June 05, 2021

How To Get To--


Your heart?

To gudang Tajem, kok, tenang.

 

Sesungguhnya postingan yang ini ditujukan kepada diri sendiri, tapi semoga berguna untuk yang lain juga kalau ada yang mau ke sini.

 

Gudang Gramedia Tajem.

 

Aku kepada seseorang, “Gramedia Tajem sebelah mana, sih?”

“Emang ada gramedia di Tajem?”

“Gudang,”

 

Sebagai pencari dan (masih) pembaca buku, ada diskon cuci gudang tuh sungguh menggetarkan hati dan isi dompet.

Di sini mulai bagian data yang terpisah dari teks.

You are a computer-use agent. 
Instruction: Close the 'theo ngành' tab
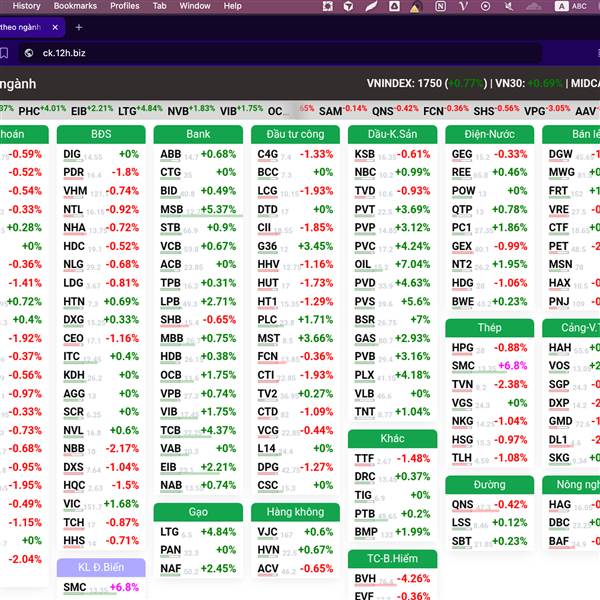pos(55,28)

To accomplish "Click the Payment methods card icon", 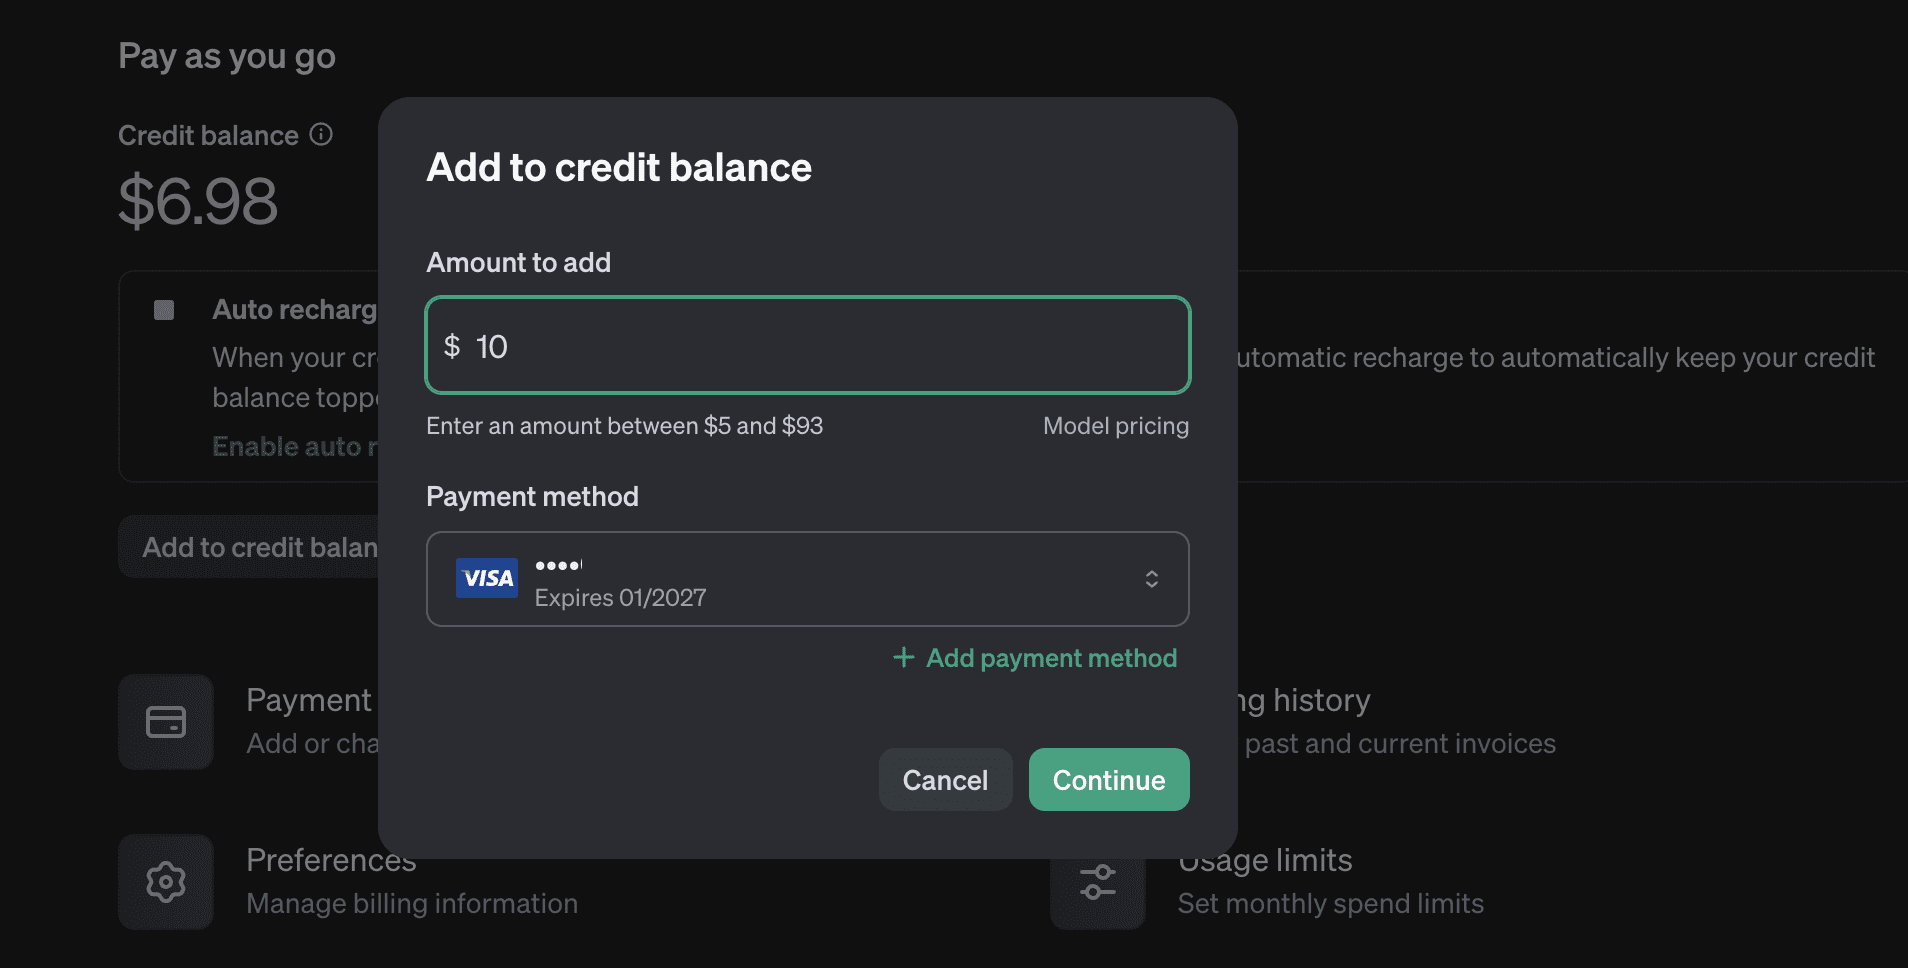I will (166, 722).
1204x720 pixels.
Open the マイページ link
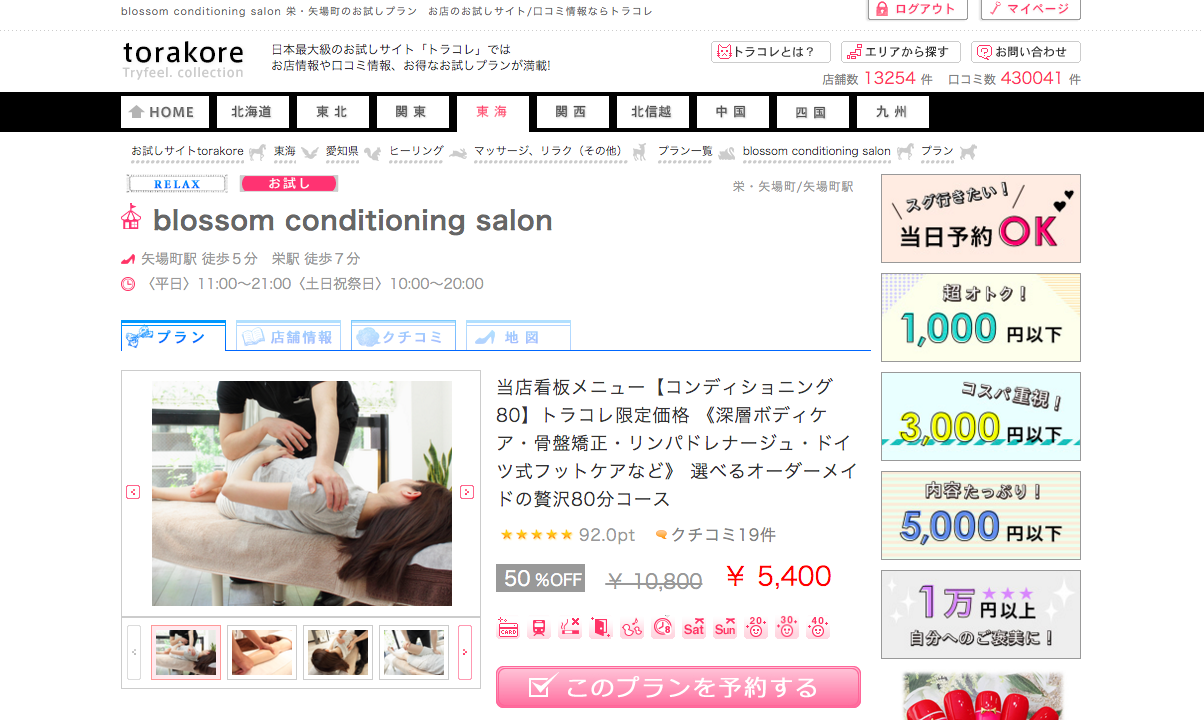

Meskipun bukunya kebanyakan yang sudah lawas, tapi, ya barangkali ada sebongkah berlian di antara tumpukan tanah.

 

Februari lalu, gudang ini buka juga, periode sampai akhir Maret. Saya sempat menjejaki Kota Gudeg itu, tapi badan dan pikiran nggak sanggup diajak jalan ke sana. Padahal sudah masuk itinerary, yowes.

 

Lalu awal April sampai 31 Mei buka lagi, Alhamdulillah akhirnya dengan penuh nekat dan rasa ingin tahu yang tinggi, saya datengin juga itu gudang.

 

Perjalanan dimulai dari Transjogja 2B, rute dari Ngabean menuju Terminal Condong Catur. Lumayan lama untuk menunggu kedatangannya, kurang lebih 15-20 menit karena tempuhan jarak yang paling panjang di antara yang lain.

 

Saya turun di Terminal Condong Catur, mengikuti petunjuk Transjogja. Ternyata, setelah re-check ke Google Maps, saya bisa turun di TPB SMK Tajem RRU. Alias, masih empat halte lagi. Ya udah lah ya, namanya juga emang niat nyasar-nyasaran.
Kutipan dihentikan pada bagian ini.